技術推進グループ長に聞いてみた・後編 「手に負えない」からこそ「楽しそう」、エンジニアとしてのこれまでのキャリア

エス・エム・エス テックブログ運営の小林と樽本です。今回の記事は技術推進グループ長に聞いてみた・前編 「全社横断の技術アドバイザー」の後編となります。


光宗朋宏 Tomohiro Mitsumune
-技術推進グループ グループ長
Ex. DeNA


面接においてどういうことを意識されているのでしょうか?

四つ目の質問です。光宗さんはエンジニアの方の技術面接を担当されることが多いと思いますが、面接の際にどんなことを意識しているのか教えてください。 自分も面接時に、光宗さんに技術面接を担当いただいたのですが、今までの仕事について突っ込んで聞かれた覚えがあります...(笑)。

もちろん先方の経歴は事前に拝見しているのですが、「話を組み立てる能力」は特に重視しており、そこをチェックできるような面接を心がけています。 具体的には、ご自身の経歴を自由作文形式で喋っていただくようにしています。 僕がいっぱい喋ってしまうとなんだか誘導尋問のようになってしまうので、例えば「今までキャリアの中で一番大変だった仕事はなんですか?」と投げかけてみて、聞かれたことに対してどうやって話を組み立てていくのかな?という点を見ています。

エンジニアって「難しい課題に対してロジックを組んで解決するスキル」と同じくらい「組み立てたロジックを他人に説明するスキル」が大事だと僕は思っています。 なので、自分は面接中になるべく喋らないことを目標にしたりして、その辺りのスキルを見るようにしていますね。

となると、光宗さんが面接でいっぱい喋ってしまう時は候補者さんがうまく話を組み立てられなかったりで、お見送りとなってしまうパターンが多いのでしょうか?

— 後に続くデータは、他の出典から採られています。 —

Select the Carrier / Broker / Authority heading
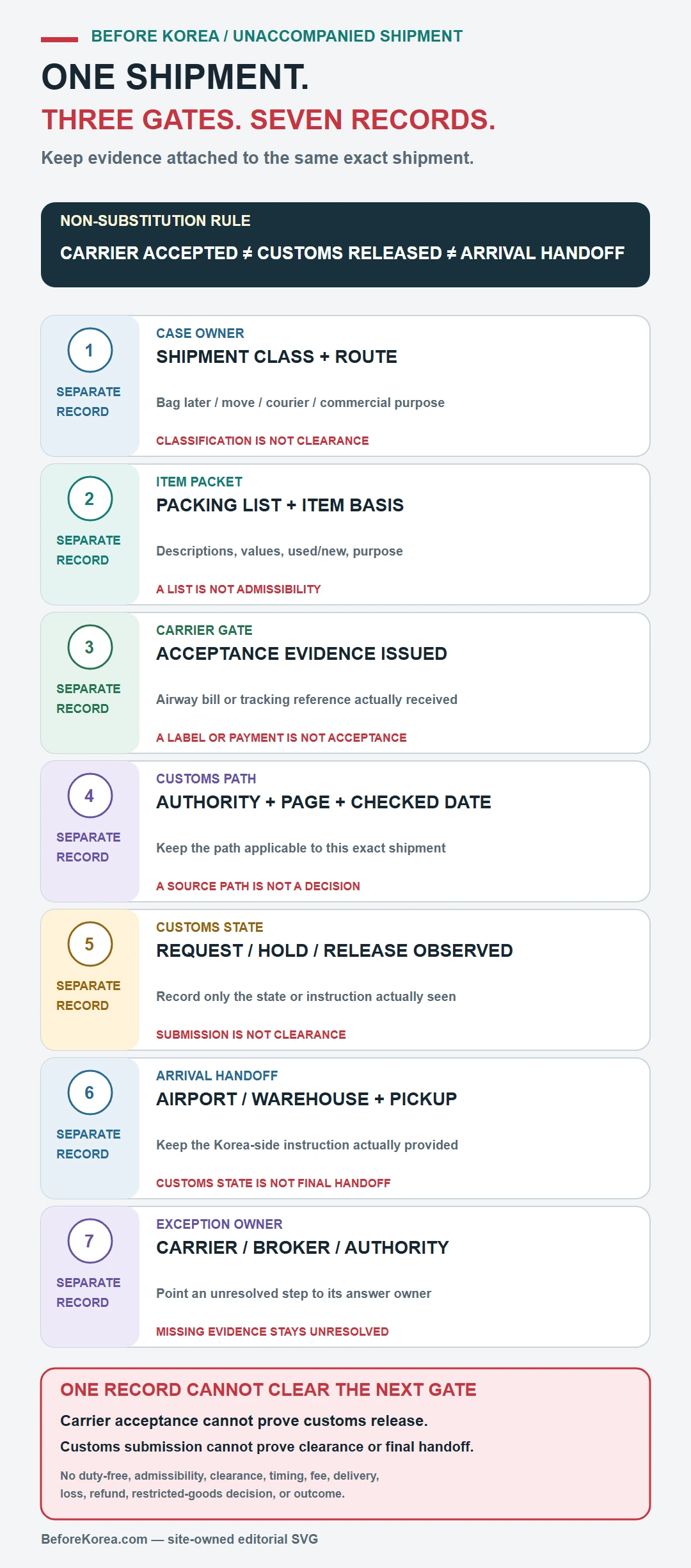The width and height of the screenshot is (691, 1568). (303, 1247)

エンジニア3〜4年目のいわゆるポテンシャル枠の方に対しては、話している中でヒントを出したりすることもありますが、エンジニア15年目のベテランの方にはそれ相応の期待値があるので、そういったヒントを出すことはあまりしないですね。なので、僕がいっぱい喋ったことがお見送りの基準になるかどうかは、先方に対する期待値によって変わってきますね。

なるほど、こちらの問いかけに対するアウトプットの質でレベル感だったりを測っているのですね。

はい。これまでの面接官の経験として、一時間という時間の中で相手のことをより深く知るには「相手に多く喋ってもらう」方針は間違っていないと思っています。

面接時に意識していることとしては、「相手に多く喋ってもらうこと」ということになるんですね。

エンジニアとしてステップアップしてきた方法は?

最後の質問です。ベタですが、今までエンジニアとして働かれてきた中で、どうやって様々な壁や修羅場を乗り越えてステップアップしてきたのかというところをお聞きしたいです。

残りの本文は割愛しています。